From a small trailer park in Fruitland with a wife and three kids, to being inducted into a Hall of Fame 12 miles down the road at UMES might seem like an accomplishment to brag about, but for Ocean City native Fred Engh, it’s another milestone in a remarkable career.
“It’s a lesson to anyone out there that if you believe, it can happen,” he said this week.
Engh’s life is certainly testament to that. Since graduating from UMES, then known as Maryland State College, he has devoted his life to spearheading enormous changes in youth sports, which have benefitted millions of children worldwide.
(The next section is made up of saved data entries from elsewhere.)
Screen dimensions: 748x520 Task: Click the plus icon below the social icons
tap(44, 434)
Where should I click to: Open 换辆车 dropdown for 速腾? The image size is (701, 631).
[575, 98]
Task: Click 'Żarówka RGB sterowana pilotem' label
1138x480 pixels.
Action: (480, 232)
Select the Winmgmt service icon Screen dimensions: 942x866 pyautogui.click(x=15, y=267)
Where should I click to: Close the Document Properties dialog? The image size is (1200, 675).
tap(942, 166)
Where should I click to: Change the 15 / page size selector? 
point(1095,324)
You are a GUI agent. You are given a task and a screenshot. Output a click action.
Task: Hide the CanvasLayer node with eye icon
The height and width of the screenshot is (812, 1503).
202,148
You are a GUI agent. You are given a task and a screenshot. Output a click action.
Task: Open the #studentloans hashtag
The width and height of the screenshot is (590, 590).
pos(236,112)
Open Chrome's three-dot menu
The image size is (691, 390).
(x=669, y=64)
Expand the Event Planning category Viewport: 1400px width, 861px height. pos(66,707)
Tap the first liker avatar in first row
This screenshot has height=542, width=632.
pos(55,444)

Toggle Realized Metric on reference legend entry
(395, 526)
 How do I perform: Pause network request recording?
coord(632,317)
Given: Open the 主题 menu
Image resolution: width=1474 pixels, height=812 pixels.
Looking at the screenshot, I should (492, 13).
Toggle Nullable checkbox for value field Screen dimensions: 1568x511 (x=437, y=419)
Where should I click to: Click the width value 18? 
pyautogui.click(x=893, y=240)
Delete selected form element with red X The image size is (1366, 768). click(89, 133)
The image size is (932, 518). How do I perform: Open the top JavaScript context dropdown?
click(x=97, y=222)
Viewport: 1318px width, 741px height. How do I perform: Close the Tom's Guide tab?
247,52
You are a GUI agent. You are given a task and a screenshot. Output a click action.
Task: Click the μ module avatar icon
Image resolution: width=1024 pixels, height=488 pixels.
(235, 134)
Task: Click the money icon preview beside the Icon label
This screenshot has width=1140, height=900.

In recognition of his global impact he is one of 10 highly distinguished honorees, including the late Clarence Clemons of Bruce Springsteen’s E-Street Band, being enshrined in the UMES Hall of Fame this evening.
Engh stepped on the campus of Maryland State in the early 1960s, at a time when racial tensions in America were at their most volatile, and played a leading role in breaking the color barrier on campus as the only white member of the school’s all-black golf team.
Engh helped revolutionize collegiate golf, which until then had been a segregated sport. It was during road trips with his teammates to cities where segregation and Jim Crow laws were still practiced that Engh saw firsthand the power of sports. It was those experiences that launched him on a lifetime crusade to help children worldwide have opportunities to reap the benefits of playing organized sports in a safe and positive atmosphere.
“Without the opportunity to get my degree in physical education at Maryland State College, I probably wouldn’t be far from that trailer park today doing something that never fulfilled me,” he said. “I am forever grateful to the openness of the students and professors who made it a memorable educational experience in my life.”
Engh created the West Palm Beach-based National Alliance for Youth Sports in 1981, which recently celebrated its 30th year as the nation’s leading advocate for positive and safe sports for children. As an outcropping of the NAYS, Engh helped found the Sammy Wilkinson Memorial Golf Tournament, named for his late grandson, along with the Sammy Wilkinson Foundation and its Global Gear program under the umbrella of Fred Engh’s successful NAYS program. Engh was named one of the 100 Most Influential Sports Educators in America by the Institute for International Sport in 2007.